Re: Keith on Bettye LaVette's 'Things Have Changed', out March 30
Posted by: tomcasagranda ()
Date: March 3, 2018 22:31

I wonder if Bettye can out-do Willie Nelson's awesome cover of What Was It You Wanted ?

Re: Keith on Bettye LaVette's 'Things Have Changed', out March 30
Posted by: bye bye johnny ()
Date: March 9, 2018 16:51

"Do Right To Me Baby (Do Unto Others)"

[www.youtube.com]

Re: Keith on Bettye LaVette's 'Things Have Changed', out March 30
Posted by: Maindefender ()
Date: March 12, 2018 20:35

[www.stereophile.com]

This article indicates Keith may have laid tracks on two songs. Hopefully true..thumbs up

Re: Keith on Bettye LaVette's 'Things Have Changed', out March 30
Posted by: bye bye johnny ()
Date: March 20, 2018 22:54

'Things Have Changed' trailer - [www.youtube.com]

Re: Keith on Bettye LaVette's 'Things Have Changed', out March 30
Posted by: bye bye johnny ()
Date: March 21, 2018 23:18



Bettye LaVette
Things Have Changed

3.5 out of 5

by Josh Hurst
March 20, 2018

On Things Have Changed, Bettye LaVette offers reinventions of a dozen Bob Dylan songs. Taking liberties with such revered material is always a risky move, but the soul singer makes these songs feel new again, subverting them and, in the process, finding new layers of meaning within them. It's an act of reclamation that recalls what Dylan himself did on his Great American Songbook albums, like 2017's Triplicate. There's also precedent for these bold reinterpretations in Dylan's own live performances, which routinely find him refashioning his standards to sound like entirely new compositions.

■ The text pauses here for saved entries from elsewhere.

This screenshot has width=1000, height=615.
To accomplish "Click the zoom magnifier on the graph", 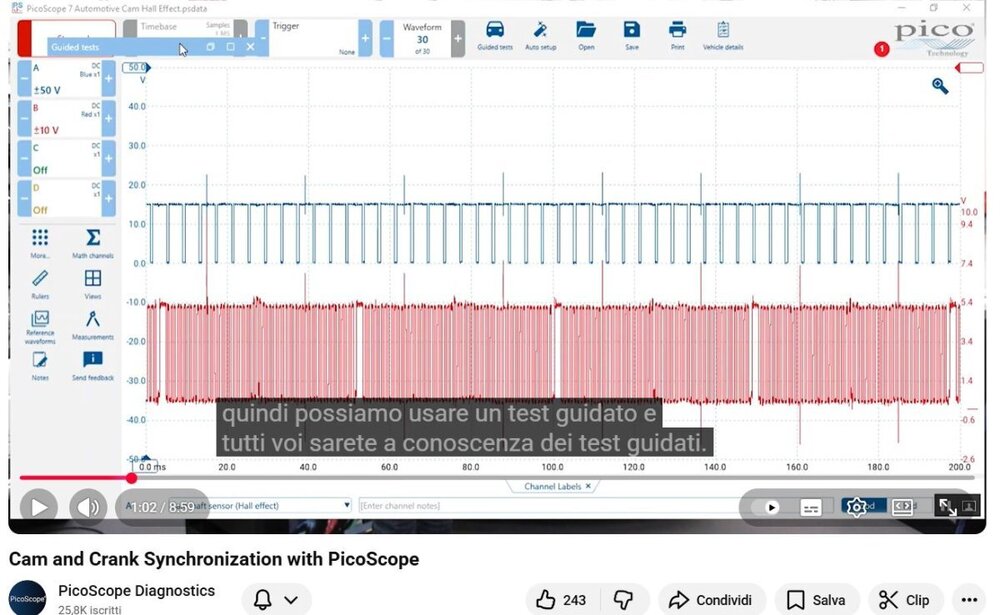I will 940,86.
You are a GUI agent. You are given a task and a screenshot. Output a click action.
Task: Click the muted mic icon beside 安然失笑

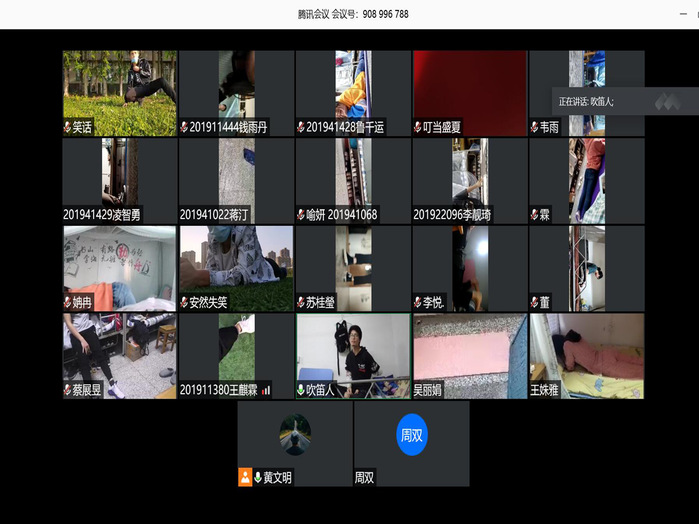coord(185,302)
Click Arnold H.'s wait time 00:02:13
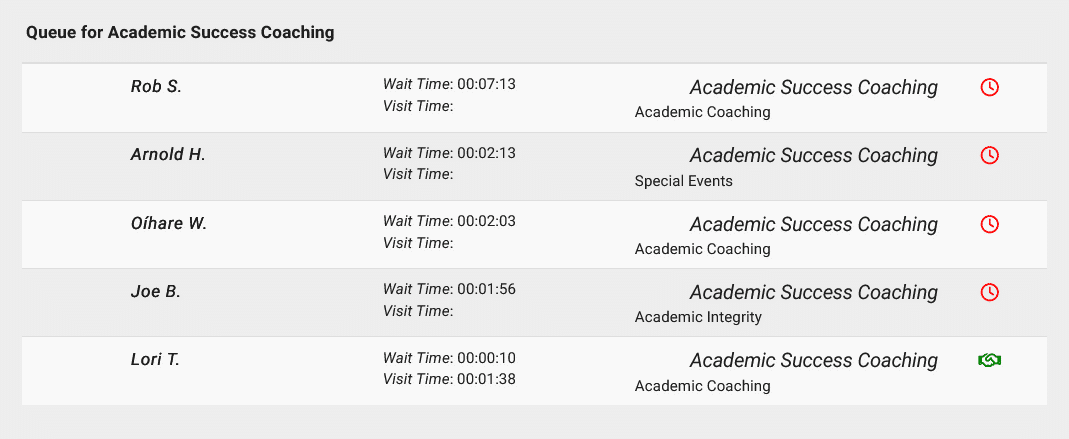Image resolution: width=1069 pixels, height=439 pixels. [x=486, y=153]
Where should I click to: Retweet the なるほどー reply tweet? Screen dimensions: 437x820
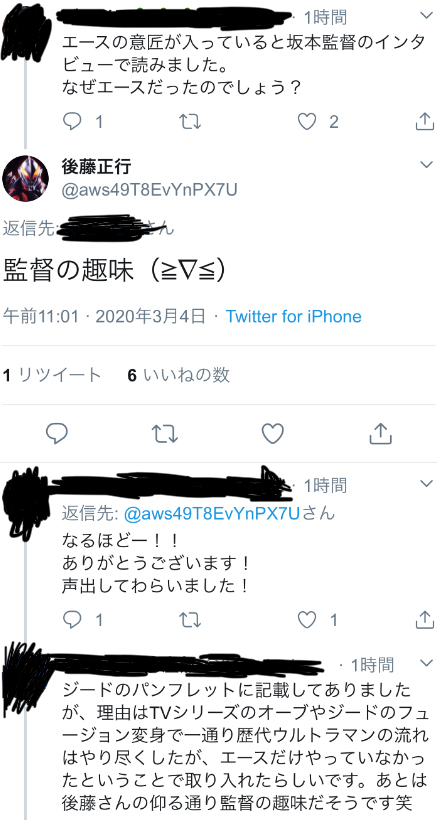coord(190,620)
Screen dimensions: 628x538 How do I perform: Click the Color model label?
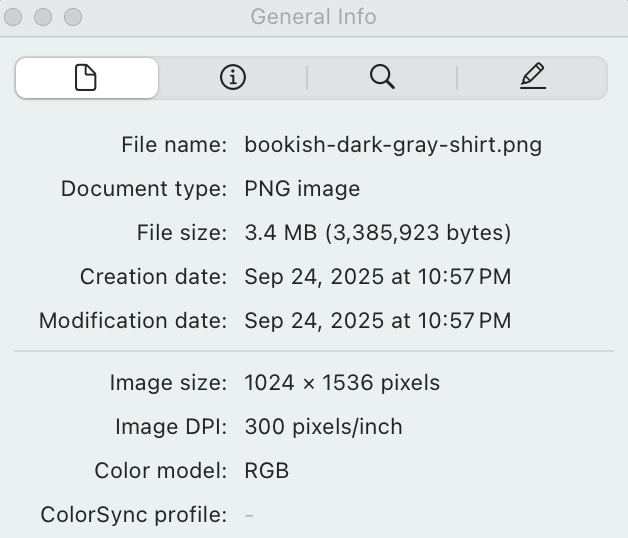(x=161, y=471)
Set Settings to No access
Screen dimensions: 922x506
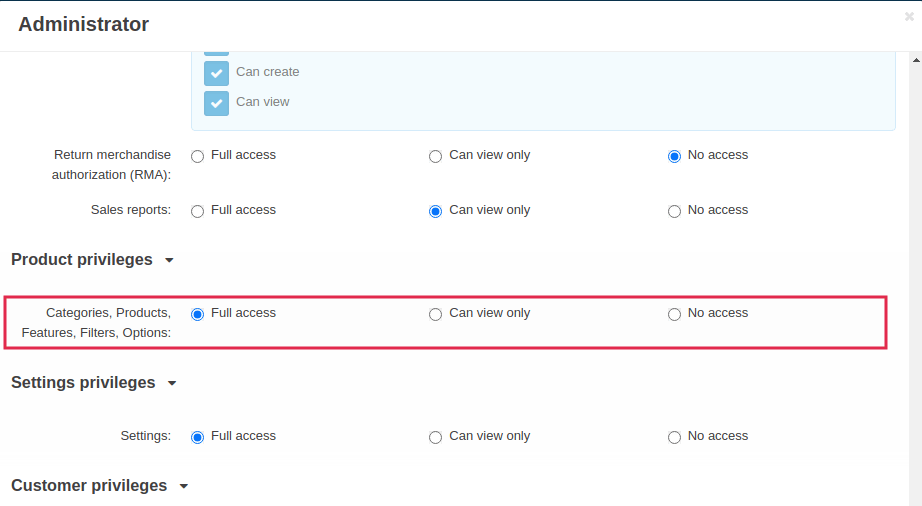674,437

Adding to the album's fresh feel is the fact that LaVette's mostly working from recent Dylan songs or relative obscurities. With the exception of “The Times They Are A-Changin,'” nothing here quite qualifies as a warhorse. The original melody of that well-known song is totally stripped away, replaced by a steady backbeat, dry keyboards, and grinding guitar solos; the song is transformed from acoustic folk to fiery funk. But as wildly as she deviates from the hallowed original, LaVette doesn't lose the song's central thematic thread, as her combative, upbeat rendering highlights the defiance in Dylan's lyrics.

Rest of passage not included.